Task to carry out> Please copy the lines of the listing below unchanged, starting with the line containing "Image resolution: width=814" and going on through the end of the listing. Leave the pictures out of your copy.

Extracted data>

-- START --

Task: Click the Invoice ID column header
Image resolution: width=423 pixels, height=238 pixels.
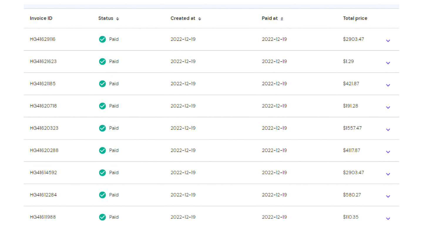Action: click(41, 18)
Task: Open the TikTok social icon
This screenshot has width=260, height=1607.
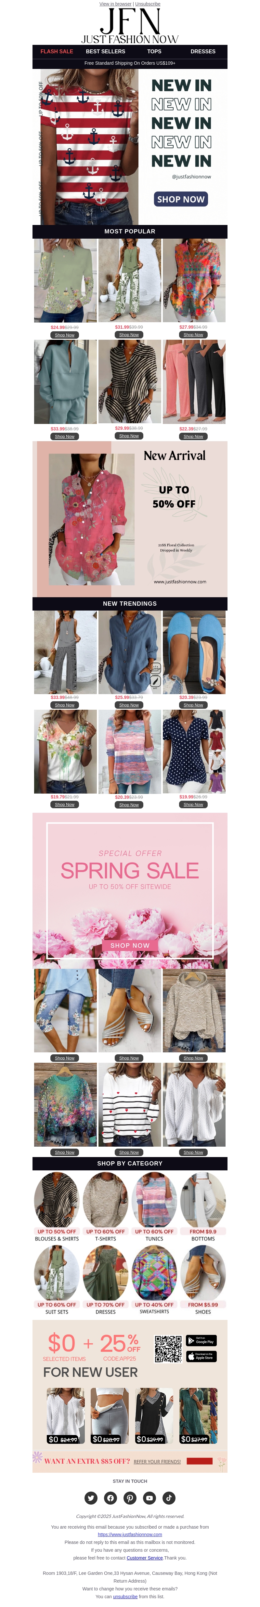Action: [x=169, y=1498]
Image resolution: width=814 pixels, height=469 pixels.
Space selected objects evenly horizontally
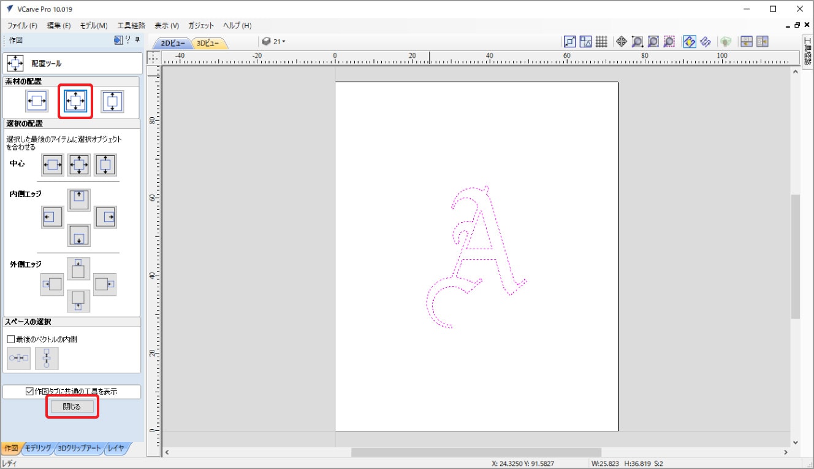coord(18,359)
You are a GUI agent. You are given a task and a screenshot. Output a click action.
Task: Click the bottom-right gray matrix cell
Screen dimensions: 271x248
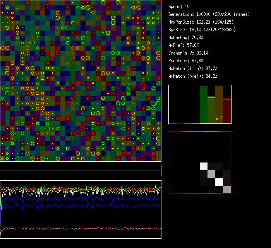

-- END --

Written solution>
Image resolution: width=814 pixels, height=469 pixels.
Space selected objects evenly horizontally
coord(18,359)
You are a GUI agent. You are given a task and a screenshot. Output a click action.
Task: Click the bottom-right gray matrix cell
Screen dimensions: 271x248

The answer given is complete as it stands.